Text: Sara-Lena Brännström

Umeå Energi faces many challenges ahead. One of them is PFASs, extremely stable chemical compounds that follows our waste into the incineration processes and that no one really knows how to deal with.

To get closer to an answer to this question, Umeå Energi has turned to doctoral students at the Industrial Doctoral School for help.

“We can't go to a regular measurement company and ask them to look at this, because we don't even know what they should be looking for. This is where collaboration with the university is worth its weight in gold. This is a real research project where we can really find out what's true,” says Åsa Benckert, an environmental engineer and supervisor at Umeå Energi within the Industrial Doctoral School.

It's all about daring to take the plunge and find your difficult questions

In 2024, Sofie Björklund, a doctoral student at the Industrial Doctoral School, defends her thesis on how PFASs are spread to the environment and people by waste management. Another doctoral project will start shortly and will run for four years, with the aim of understanding what happens to PFASs when household waste is incinerated.
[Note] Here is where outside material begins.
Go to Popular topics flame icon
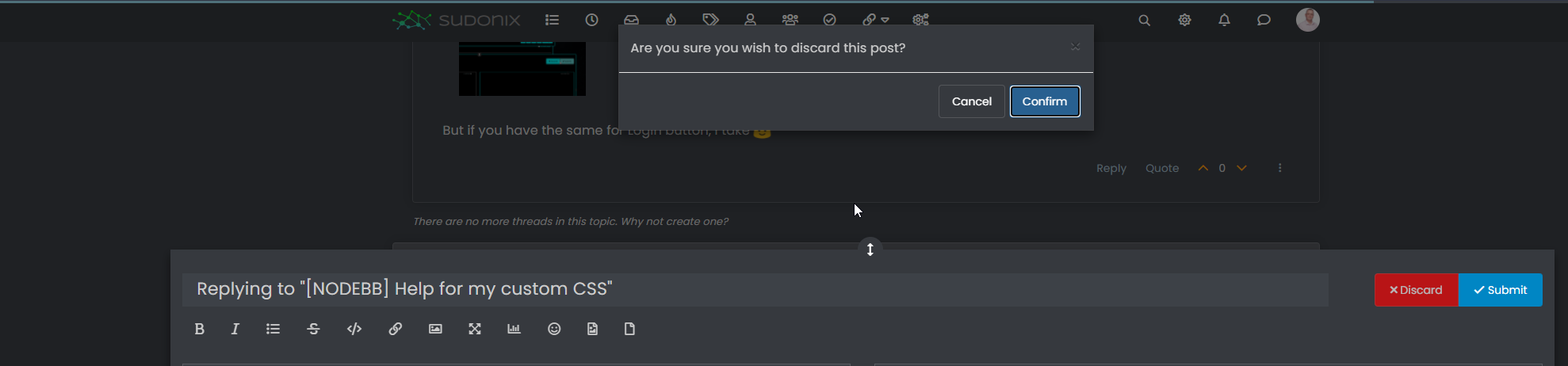This screenshot has width=1568, height=366. coord(671,20)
Measuring fossil emissions

Umeå Energi's collaboration with the university dates back to the 1980s. Over the years, many thesis and multiple doctoral projects have led to valuable knowledge for the public utility. The first doctoral student through the Industrial Doctoral School completed its dissertation in 2014.

In addition to the PFAS project, another project has been approved to start in 2023. It concerns methods for measuring the amount of fossil emissions during combustion.

“The ultimate goal we would like to reach is to be able to measure carbon-14 and carbon-12 directly in the flue gases. Now we are sending a bag of flue gases to Florida for analysis but there will be a huge delay. If we could measure it continuously online, we could make connections to what we are burning right now. That would be fantastic,” says Åsa Benckert.

Doctoral student an investment

Åsa Benckert thinks the best thing about the Industrial Doctoral School is that it facilitates contact between business and academia and creates practical forms for it.

“It's undeniable that we don't always speak the same language and understand how the systems work from different points of view,” she says.

The salary cost of the doctoral student is shared equally between the Industrial Doctoral School and the business. Åsa Benckert sees it as an investment in knowledge, above all.

“We must be able to justify our existence as waste incinerators. It will be easier if we can show that we don't just sit around waiting for what will come but try to work on finding good solutions. If we can also help produce insights that others can benefit from, that is great.”

What would you say to other businesses or organizations that are considering becoming part of the Industrial Doctoral School?

“I think it's important for businesses to get involved, it should be something you really want to do. Then you can get so much out of it. The university helps us to find out things we don't know, to develop things. It's all about daring to take the plunge and find your difficult questions”, says Åsa Benckert.

About the Industrial Doctoral School

The Industrial Doctoral School is an inter-faculty research school that is based on collaboration between Umeå University and an organisation or a company. IDS aims to promote collaboration in order to strengthen research and development, increase the doctoral students’ employability, independence and innovative capacity, and increase knowledge and innovation in society.